Deoxyribonucleotide Synthesis and the Role of Vitamin B12 in Erythropoiesis

Abstract

Publisher Summary This chapter reviews the current knowledge of the several pathways of deoxyribonucleotide synthesis in bacteria and animal cells other than bone marrow and discusses the available evidence bearing on the pathway in human bone marrow. Current knowledge of the pathways of deoxyribonucleotide synthesis has been derived mainly from studies in two strains of bacteria—Escherichia coli, species lacking a nutritional requirement for vitamin B12 and Lactobacillus leichmannii, a nutritional vitamin B12 auxotroph. The system from E. coli utilizes ribonucleoside diphosphates as substrates; and L. leichmannii reduces ribonucleoside triphosphates. The more striking difference between the two enzyme systems is the fact that the enzyme from L. leichmannii, but not that from E. coli, has an absolute requirement for the vitamin B12 coenzyme, 5,6-dimethylbenzimidazolyl 5′-deoxyadenosine cobamide (DBCC).
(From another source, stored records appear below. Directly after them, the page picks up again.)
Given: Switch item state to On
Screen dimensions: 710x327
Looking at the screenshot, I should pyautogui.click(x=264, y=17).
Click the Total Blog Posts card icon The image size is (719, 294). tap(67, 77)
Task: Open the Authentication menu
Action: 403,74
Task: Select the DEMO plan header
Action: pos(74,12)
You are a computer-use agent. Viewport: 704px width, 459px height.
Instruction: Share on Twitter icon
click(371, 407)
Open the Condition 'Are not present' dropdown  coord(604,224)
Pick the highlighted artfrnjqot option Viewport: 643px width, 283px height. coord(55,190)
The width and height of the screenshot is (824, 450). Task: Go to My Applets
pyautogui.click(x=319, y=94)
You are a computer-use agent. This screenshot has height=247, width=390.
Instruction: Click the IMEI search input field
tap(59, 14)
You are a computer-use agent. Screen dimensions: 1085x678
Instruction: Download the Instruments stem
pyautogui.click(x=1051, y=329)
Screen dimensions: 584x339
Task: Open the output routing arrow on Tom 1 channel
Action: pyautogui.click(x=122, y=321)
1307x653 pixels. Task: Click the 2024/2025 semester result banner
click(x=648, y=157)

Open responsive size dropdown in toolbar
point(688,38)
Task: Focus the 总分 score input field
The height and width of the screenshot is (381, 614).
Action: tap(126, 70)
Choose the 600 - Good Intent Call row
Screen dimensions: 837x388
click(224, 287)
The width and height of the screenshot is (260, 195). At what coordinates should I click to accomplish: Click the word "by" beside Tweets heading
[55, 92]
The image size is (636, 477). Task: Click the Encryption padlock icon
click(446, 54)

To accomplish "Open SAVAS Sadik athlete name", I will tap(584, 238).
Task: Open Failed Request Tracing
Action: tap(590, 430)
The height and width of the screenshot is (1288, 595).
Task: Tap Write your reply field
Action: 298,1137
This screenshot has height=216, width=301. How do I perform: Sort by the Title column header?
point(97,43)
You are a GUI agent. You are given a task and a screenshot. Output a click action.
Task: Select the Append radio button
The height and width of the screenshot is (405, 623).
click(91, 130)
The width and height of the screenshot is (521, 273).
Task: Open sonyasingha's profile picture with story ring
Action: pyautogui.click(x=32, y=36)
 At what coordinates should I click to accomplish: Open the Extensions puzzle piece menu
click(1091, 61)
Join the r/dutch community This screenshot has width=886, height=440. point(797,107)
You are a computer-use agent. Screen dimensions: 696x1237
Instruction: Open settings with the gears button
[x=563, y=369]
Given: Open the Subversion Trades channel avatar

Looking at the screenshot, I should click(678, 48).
The ribonucleotide reductases from Novikoff hepatoma cells and E. coli have some properties in common that distinguish them from the corresponding enzyme of L. leichmannii, including (1) the preferred substrate is a ribonucleoside diphosphate, (2) no requirement for a cobamide coenzyme has been demonstrated, (3) an absolute requirement for Mg++, and (4) similar patterns of allosteric effects, among which is an inhibitory effect of deoxyadenosine triphosphate on the reductions of all four ribonucleotides.